Water temperatures and seasons play an important role for fly fishermen fishing the saltwater flats.

Saltwater fish prefer to utilize different types of flats throughout the year to maximize their comfort and food intake. When I was new to the saltwater side of the sport, I never gave it much thought on why my guide was choosing to take me fishing on a light colored sandy flat, versus a grassy or dark bottom flat. It wasn’t my expertise, so I just went along with everything. Quite a few years have past since my rookie fishing days in saltwater. I’ve logged many more trips on the saltwater flats, and I’ve taken the time to pick the brains of the saltwater guides, so I could better understand why they choose one type of flat over the other during the year. Below is a quick recap of information on what I’ve gathered from numerous saltwater guides on this subject.

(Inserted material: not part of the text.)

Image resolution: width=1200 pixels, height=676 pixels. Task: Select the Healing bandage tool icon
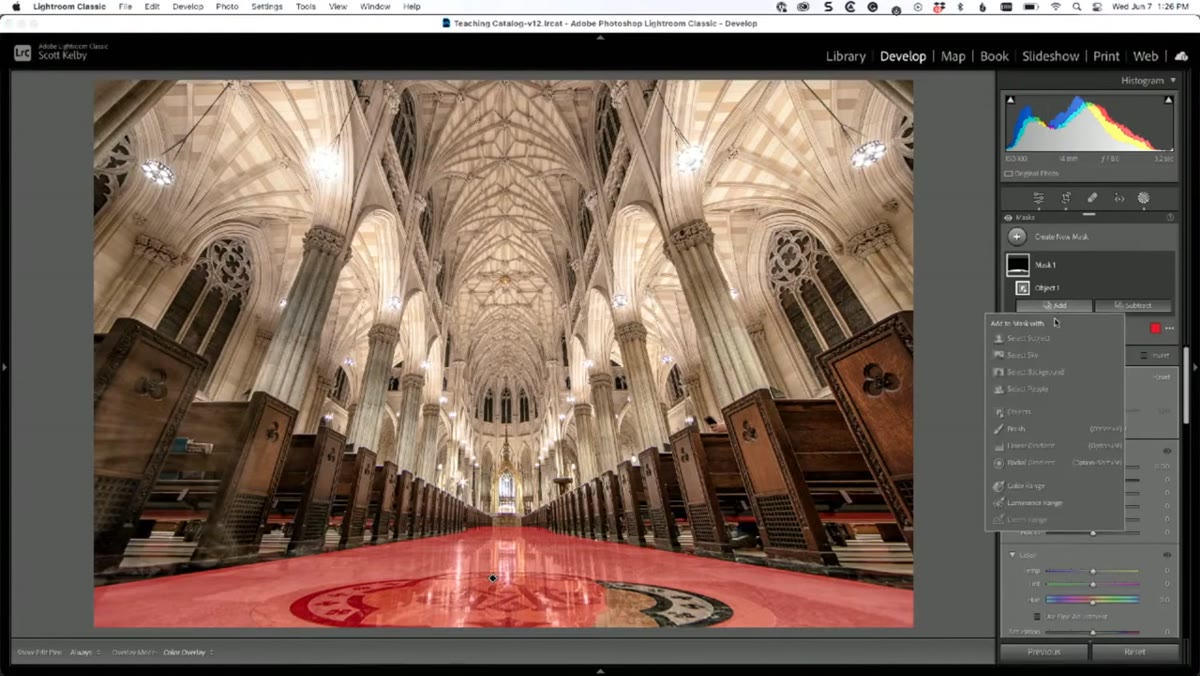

Fly fishing on saltwater flats is very similar to bass fishing on large reservoirs, in the fact that water temperature is critical in both for consistently locating fish and productive water. Both freshwater and saltwater fish strive to maintain stable underwater enviornments. When water conditions change, so does the habits and behavior of the game fish we’re targeting, as well as, the food sources they prey upon. Fly fisherman who understand this, are quick to match their fishing tactics with the present conditions on the water, because they know it’s critical for staying on top of the fish and in the action.

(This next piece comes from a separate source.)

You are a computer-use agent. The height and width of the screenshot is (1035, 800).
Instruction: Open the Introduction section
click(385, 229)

Light bottomed flats reflect a large portion of the sunlight. When water temperatures are at the extreme end of the comfort zone for saltwater fish, generally during the months of July, August and September, fish will often prefer to frequent light bottomed or sandy coral flats because the water temperatures will be a little cooler. When fly anglers have the option, it can be best to scout and fish these light bottom flats first, over other dark and grassy bottom flats.

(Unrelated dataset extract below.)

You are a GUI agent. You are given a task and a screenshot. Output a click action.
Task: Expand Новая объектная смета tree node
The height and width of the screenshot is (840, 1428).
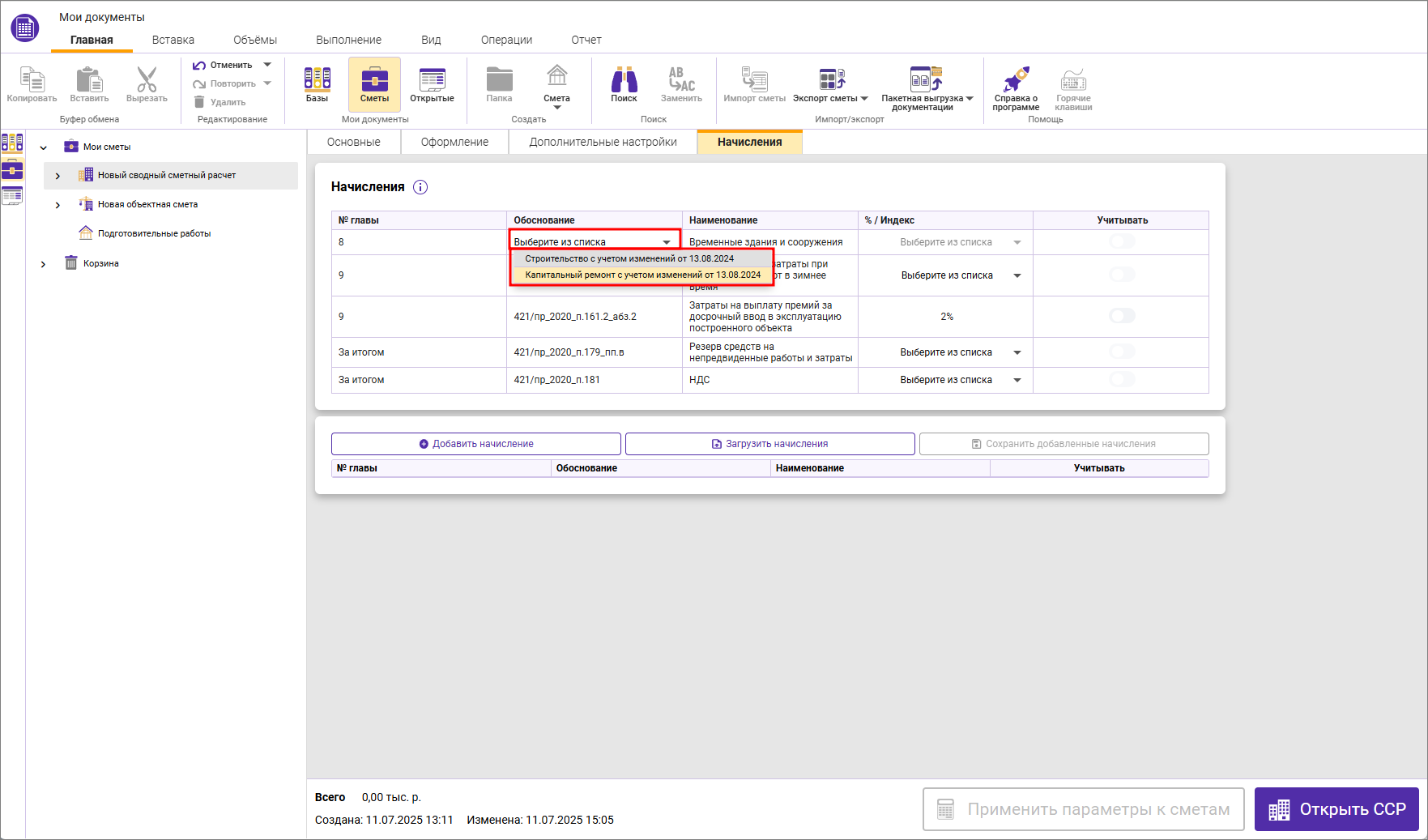click(x=58, y=205)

On the other hand, when a strong cold front comes through, drastically dropping water temperatures or during the winter months of the year, when water temperatures are consistently colder, saltwater anglers should begin turning their attention more towards scouting and fishing the dark bottomed flats. These dark bottomed, grassy flats, react completely different to sunlight. Instead of reflecting the sunlight, like on sandy flats, the dark bottomed flats absorb the sunlight. This key difference creates a warming effect on the flats instead of a cooling effect, and the fish and their prey find them to be sanctuaries, because their underwater environments are more stable and less effected to changes in the weather.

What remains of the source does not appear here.